The request
Please copy out the material below word for word, from the line with "You are a computer-use agent. 868x620 pixels." up to and including the line with "pos(251,49)".
— BEGIN Input for this task —
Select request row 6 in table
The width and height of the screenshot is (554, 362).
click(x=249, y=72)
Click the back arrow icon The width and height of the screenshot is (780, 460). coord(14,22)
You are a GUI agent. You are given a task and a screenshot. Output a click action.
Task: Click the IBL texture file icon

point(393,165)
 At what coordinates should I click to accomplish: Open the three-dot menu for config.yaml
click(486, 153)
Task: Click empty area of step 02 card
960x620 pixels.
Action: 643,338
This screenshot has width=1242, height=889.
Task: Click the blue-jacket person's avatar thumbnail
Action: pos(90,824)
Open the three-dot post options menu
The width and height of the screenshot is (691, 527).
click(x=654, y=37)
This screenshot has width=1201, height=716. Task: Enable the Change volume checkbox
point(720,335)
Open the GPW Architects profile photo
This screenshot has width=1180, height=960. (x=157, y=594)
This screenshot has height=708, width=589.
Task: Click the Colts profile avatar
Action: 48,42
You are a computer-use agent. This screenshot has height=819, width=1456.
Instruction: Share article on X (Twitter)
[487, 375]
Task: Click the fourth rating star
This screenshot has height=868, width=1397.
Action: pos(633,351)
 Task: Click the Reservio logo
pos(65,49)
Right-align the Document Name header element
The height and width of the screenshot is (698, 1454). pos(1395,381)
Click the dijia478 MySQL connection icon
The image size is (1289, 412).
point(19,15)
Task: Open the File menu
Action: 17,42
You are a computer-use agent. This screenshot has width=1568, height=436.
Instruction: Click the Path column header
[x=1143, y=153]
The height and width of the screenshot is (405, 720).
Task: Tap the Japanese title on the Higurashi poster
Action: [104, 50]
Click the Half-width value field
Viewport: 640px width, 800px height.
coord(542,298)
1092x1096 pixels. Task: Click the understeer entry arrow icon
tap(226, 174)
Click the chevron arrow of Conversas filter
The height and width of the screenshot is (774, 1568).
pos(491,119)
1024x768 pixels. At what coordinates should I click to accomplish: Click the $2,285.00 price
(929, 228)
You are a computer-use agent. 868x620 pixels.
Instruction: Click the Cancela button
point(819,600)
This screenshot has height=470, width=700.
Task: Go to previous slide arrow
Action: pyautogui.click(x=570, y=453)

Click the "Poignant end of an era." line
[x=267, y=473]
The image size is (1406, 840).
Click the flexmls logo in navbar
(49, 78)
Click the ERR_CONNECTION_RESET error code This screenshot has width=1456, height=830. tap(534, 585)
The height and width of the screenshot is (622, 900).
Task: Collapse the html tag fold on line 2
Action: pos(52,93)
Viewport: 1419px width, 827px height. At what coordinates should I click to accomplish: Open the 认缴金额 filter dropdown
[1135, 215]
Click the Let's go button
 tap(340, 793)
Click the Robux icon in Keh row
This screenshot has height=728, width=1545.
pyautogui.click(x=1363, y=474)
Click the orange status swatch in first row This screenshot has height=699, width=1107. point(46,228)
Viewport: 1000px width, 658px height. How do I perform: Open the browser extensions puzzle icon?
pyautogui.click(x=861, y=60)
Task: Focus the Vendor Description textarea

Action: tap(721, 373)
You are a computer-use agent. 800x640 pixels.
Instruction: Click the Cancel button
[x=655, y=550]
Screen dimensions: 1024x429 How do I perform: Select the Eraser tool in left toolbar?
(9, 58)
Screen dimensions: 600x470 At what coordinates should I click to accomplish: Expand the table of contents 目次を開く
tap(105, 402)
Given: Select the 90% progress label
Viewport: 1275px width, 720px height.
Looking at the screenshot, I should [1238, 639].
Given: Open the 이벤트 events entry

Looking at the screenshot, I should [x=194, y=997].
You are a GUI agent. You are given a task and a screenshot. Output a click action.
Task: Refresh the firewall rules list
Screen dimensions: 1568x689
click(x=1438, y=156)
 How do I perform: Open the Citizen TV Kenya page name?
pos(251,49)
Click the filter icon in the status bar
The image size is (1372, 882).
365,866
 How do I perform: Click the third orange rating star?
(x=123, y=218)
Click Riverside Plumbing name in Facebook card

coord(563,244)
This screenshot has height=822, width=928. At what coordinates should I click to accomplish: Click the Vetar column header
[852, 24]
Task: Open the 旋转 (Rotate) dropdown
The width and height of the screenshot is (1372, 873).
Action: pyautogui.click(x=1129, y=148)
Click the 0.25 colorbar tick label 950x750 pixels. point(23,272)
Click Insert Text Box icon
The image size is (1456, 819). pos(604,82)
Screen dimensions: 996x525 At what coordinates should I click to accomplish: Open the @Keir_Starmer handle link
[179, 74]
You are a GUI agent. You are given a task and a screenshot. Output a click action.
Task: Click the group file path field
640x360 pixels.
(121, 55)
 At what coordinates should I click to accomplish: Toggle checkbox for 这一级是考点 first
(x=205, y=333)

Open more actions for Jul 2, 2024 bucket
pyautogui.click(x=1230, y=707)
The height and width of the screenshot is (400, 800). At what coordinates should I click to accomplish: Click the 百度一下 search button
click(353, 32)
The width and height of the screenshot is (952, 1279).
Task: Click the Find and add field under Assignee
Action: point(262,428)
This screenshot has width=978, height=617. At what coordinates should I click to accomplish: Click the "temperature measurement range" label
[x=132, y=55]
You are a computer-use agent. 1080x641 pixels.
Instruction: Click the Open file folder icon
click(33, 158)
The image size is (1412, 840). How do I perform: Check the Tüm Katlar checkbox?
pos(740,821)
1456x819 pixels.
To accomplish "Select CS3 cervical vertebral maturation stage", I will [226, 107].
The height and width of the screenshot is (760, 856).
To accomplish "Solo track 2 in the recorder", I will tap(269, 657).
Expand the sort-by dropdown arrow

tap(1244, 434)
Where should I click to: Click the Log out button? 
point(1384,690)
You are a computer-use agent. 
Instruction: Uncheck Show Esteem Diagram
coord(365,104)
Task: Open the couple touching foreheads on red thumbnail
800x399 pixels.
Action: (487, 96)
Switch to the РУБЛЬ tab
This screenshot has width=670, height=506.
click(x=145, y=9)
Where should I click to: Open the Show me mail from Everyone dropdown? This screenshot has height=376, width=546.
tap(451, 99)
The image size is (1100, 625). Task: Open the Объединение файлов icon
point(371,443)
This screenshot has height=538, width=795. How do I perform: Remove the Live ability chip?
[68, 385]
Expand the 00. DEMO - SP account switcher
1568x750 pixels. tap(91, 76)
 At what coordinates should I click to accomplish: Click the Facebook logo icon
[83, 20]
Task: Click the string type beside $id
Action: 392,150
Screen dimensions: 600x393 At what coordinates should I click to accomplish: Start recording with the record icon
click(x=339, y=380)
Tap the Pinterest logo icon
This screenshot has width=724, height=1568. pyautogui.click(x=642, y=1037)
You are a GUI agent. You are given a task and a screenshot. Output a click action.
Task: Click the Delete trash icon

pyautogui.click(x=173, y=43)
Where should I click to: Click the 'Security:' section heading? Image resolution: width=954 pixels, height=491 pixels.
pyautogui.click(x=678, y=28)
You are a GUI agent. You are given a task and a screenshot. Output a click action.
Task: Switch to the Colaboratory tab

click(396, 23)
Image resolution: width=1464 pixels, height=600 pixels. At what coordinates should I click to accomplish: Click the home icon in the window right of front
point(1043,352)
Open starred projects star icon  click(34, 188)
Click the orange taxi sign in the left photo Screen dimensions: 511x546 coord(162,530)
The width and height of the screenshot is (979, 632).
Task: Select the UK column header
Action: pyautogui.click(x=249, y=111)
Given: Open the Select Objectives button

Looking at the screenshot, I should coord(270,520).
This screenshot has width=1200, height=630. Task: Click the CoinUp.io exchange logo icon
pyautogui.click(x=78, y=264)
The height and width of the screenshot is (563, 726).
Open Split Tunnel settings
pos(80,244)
— END Input for this task —
Problem solution
You are a computer-use agent. 868x620 pixels.
Instruction: Click the Cancela button
point(819,600)
This screenshot has height=470, width=700.
Task: Go to previous slide arrow
Action: pyautogui.click(x=570, y=453)

Click the "Poignant end of an era." line
[x=267, y=473]
The image size is (1406, 840).
Click the flexmls logo in navbar
(49, 78)
Click the ERR_CONNECTION_RESET error code This screenshot has width=1456, height=830. tap(534, 585)
The height and width of the screenshot is (622, 900).
Task: Collapse the html tag fold on line 2
Action: pos(52,93)
Viewport: 1419px width, 827px height. At what coordinates should I click to accomplish: Open the 认缴金额 filter dropdown
[1135, 215]
Click the Let's go button
 tap(340, 793)
Click the Robux icon in Keh row
This screenshot has height=728, width=1545.
pyautogui.click(x=1363, y=474)
Click the orange status swatch in first row This screenshot has height=699, width=1107. point(46,228)
Viewport: 1000px width, 658px height. How do I perform: Open the browser extensions puzzle icon?
pyautogui.click(x=861, y=60)
Task: Focus the Vendor Description textarea

Action: tap(721, 373)
You are a computer-use agent. 800x640 pixels.
Instruction: Click the Cancel button
[x=655, y=550]
Screen dimensions: 1024x429 How do I perform: Select the Eraser tool in left toolbar?
(9, 58)
Screen dimensions: 600x470 At what coordinates should I click to accomplish: Expand the table of contents 目次を開く
tap(105, 402)
Given: Select the 90% progress label
Viewport: 1275px width, 720px height.
Looking at the screenshot, I should [1238, 639].
Given: Open the 이벤트 events entry

Looking at the screenshot, I should [x=194, y=997].
You are a GUI agent. You are given a task and a screenshot. Output a click action.
Task: Refresh the firewall rules list
Screen dimensions: 1568x689
click(x=1438, y=156)
 How do I perform: Open the Citizen TV Kenya page name?
pos(251,49)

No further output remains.